Yaşanan degaj olayının yönetmelikleri ve yönergeleri değiştirdiğini, dünyada yaşanan en büyük 2’nci degaj olayı olduğunu belirten Koparan, “Bu yaşanan olaydan sonra yönergeler değişti. Önlemlerin düzeyi arttırıldı. Yönerge ve yönetmeliklerin bile öngörmediği bir kaza yaşandı. Türkiye’de yaşanan en büyük degaj olayıydı. Dünyada ise 2’nci en büyük degaj olayıydı. Ayrıyeten bu olay yönetmelikleri değiştiren bir olay olduğu için şuurlu taksir kararlarının uygulanmamasını talep ederim” diye konuştu.

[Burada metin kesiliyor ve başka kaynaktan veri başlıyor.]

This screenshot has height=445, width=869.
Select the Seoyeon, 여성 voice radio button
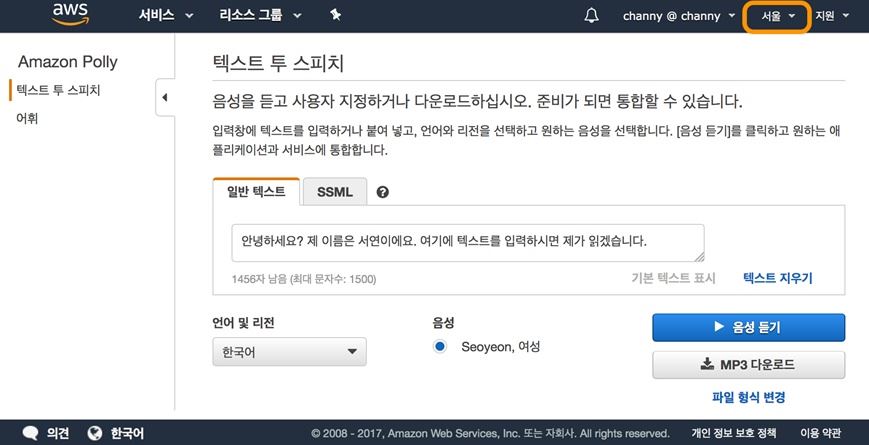point(440,347)
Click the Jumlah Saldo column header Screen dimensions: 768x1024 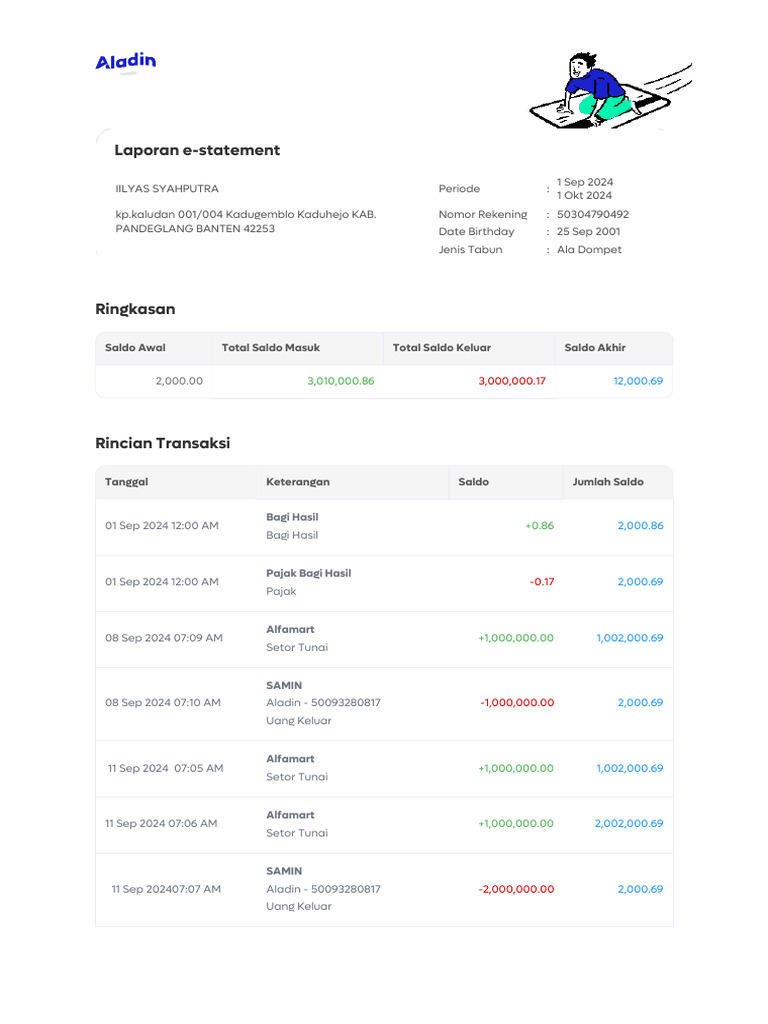click(608, 482)
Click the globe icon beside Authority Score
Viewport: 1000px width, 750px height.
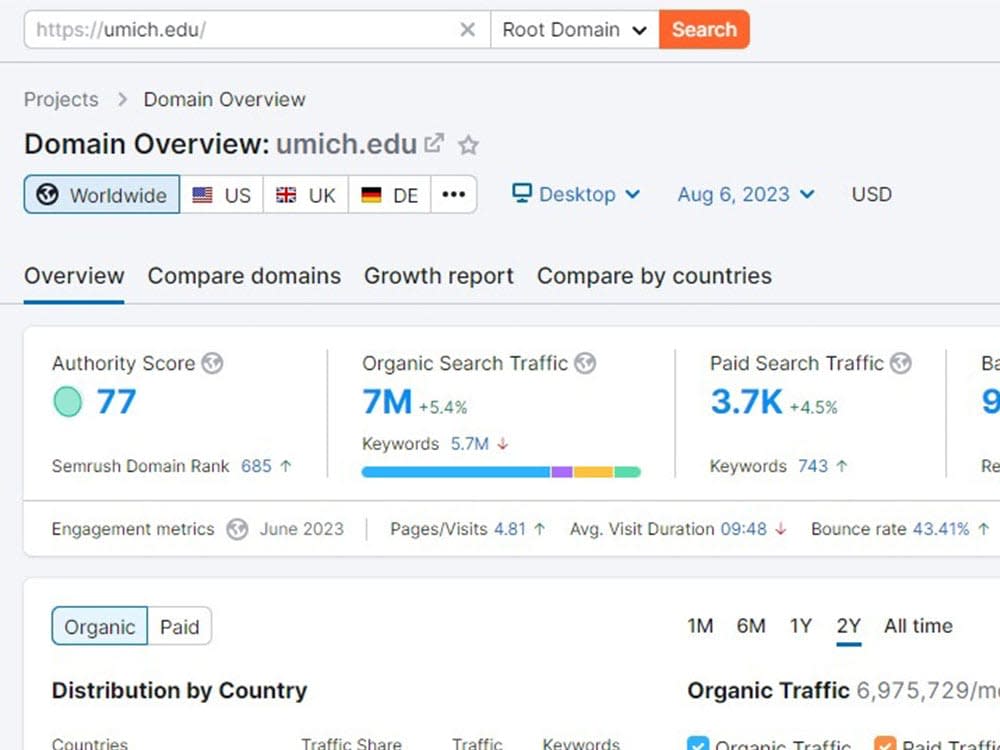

Mehmet Açıkel de “İhalenin tüm evreleri Sayıştay denetçileri tarafından her yıl inceliyor. İhaleyi alan firmanın yetersiz olduğuna dair hiçbir tespit yapılmamış. Şayet bu kaza olmasaydı firmanın uzman olmadığına dair bir mevzu gündeme gelmeyecekti. Firmanın ehil olmadığını söylemek, kabahat üretmek üzere oluyor. Beraatimi talep ederim” dedi.
“BEN EMEKLİYDİM”
TTK’nin eski genel müdürü Rıfat Dağdelen, “Ben emekli olalı 15 sene oluyor. Ben emekli olduktan 3 sene sonra bu hadise oluyor. Ben bununla suçlanmaya karşıyım” diyerek kendini savundu.
Madencilerin ve hayatını kaybedenlerin ailelerinin avukatları, sanıkların şuurlu taksir hatasından cezalandırılmalarını talep etti. Avukatlardan Murat Kemal Gündüz, Yargıtay kararı ile ana dava ve birleşen evraktaki eksper raporlarının çeliştiğini ve birleşen evrak açısından yeni uzman raporu alınmasını talep etti. Mahkeme heyeti, belgenin geldiği evre gereği yine uzman raporu alınmasına gerek olmadığını belirterek bu talepleri reddetti.
MAHKEME ERTELENDİ
Savcı duruşmada mütalaasını açıkladı. Sanıklardan Ersin Koparan, Şafak Sırrı Demirel ve Ahmet Aktaş hakkında ‘Bilinçli taksirle birden çok kişinin vefatına neden olmak’ hatasından başka farklı 22,5 yıla kadar mahpusla cezalandırılmaları talep edilen mütalaada, öteki sanıkların şuurlu taksir kabahatinden beraati istendi.
Buna nazaran Yargıtay’ın bozduğu ana dava belgesinin 3 sanığına ceza istenirken, TTK’nin üst seviye yöneticilerinin yargılandığı birleştirilen dava sanığı 6 bireye beraat talep edildi. Mahkeme, mütalaaya karşı avukatların savunma hazırlamaları için ertelendi.